**What is expected**
Starting at the line that contains "Given: Select the drawing tools pen icon", restate every line word for word through the end of the entries.

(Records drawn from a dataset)
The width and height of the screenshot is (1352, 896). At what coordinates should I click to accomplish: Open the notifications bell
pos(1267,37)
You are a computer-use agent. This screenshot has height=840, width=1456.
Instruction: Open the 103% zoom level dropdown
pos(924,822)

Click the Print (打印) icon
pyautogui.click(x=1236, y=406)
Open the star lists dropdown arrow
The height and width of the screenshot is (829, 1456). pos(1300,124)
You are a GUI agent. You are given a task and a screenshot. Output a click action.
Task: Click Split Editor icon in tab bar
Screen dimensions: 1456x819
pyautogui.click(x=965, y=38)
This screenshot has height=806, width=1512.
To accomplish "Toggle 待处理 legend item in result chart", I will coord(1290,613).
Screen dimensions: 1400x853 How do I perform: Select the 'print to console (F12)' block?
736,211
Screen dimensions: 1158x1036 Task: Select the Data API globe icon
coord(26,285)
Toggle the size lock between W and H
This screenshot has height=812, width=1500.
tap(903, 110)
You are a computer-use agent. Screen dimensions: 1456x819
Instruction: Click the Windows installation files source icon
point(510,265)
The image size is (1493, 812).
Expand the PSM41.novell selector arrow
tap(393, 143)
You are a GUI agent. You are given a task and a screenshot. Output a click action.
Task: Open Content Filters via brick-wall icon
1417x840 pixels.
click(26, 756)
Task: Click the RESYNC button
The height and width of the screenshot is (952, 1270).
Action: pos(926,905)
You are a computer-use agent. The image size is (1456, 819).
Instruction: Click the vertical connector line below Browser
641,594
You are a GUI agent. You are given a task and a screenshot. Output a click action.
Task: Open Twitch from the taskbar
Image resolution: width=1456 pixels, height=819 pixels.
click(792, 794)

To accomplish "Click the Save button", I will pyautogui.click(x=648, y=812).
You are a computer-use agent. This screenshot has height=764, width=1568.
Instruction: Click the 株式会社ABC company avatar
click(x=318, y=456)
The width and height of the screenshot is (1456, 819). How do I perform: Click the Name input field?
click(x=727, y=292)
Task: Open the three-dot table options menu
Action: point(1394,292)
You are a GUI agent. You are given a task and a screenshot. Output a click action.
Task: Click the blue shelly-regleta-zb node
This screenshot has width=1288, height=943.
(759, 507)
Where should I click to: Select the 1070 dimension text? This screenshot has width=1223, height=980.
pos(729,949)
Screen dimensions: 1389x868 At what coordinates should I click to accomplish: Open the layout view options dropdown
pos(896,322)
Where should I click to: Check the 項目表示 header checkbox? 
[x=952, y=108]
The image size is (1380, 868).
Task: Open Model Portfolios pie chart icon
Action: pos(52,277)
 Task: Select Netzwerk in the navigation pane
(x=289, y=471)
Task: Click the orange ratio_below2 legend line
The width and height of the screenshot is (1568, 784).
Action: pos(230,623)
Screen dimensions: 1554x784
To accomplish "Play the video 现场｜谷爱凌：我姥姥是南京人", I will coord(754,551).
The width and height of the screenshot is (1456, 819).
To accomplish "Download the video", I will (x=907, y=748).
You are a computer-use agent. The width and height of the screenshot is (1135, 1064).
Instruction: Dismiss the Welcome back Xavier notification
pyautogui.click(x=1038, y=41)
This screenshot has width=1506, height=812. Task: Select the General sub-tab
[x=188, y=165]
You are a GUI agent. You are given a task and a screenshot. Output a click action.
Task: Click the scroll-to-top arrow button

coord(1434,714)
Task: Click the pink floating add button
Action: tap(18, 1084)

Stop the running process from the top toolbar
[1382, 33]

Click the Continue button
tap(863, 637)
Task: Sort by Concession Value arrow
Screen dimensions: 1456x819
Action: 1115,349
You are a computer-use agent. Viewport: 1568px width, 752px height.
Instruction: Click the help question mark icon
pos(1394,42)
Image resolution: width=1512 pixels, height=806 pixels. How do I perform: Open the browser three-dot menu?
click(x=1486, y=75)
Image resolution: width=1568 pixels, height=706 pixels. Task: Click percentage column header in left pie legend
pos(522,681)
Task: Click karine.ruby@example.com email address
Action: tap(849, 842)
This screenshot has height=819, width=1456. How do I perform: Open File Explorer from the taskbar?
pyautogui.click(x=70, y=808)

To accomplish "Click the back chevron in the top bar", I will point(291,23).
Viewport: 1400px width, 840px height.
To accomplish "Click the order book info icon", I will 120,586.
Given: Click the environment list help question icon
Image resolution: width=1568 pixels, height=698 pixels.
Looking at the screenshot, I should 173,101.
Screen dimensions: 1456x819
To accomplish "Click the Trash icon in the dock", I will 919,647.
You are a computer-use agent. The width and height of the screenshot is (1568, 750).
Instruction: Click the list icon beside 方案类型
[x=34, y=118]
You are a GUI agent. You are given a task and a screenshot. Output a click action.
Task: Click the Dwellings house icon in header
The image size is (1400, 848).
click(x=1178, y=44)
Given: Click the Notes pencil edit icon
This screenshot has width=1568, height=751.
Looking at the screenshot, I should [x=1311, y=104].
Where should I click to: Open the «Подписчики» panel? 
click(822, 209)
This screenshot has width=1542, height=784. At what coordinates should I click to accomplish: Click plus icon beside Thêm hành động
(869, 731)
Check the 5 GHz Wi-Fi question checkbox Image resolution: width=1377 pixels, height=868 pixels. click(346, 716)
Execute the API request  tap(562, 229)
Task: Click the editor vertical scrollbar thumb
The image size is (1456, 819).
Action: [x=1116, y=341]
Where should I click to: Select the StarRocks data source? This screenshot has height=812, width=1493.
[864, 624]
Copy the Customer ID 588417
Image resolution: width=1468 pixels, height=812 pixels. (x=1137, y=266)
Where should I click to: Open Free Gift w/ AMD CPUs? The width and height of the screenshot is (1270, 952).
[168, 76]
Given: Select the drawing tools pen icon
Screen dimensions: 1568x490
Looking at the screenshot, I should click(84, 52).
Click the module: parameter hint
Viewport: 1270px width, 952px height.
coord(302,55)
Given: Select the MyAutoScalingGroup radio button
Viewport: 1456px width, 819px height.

**Task response**
Given: Select the drawing tools pen icon
Screen dimensions: 1568x490
Looking at the screenshot, I should click(84, 52).
Click the module: parameter hint
Viewport: 1270px width, 952px height.
coord(302,55)
Given: Select the MyAutoScalingGroup radio button
Viewport: 1456px width, 819px height.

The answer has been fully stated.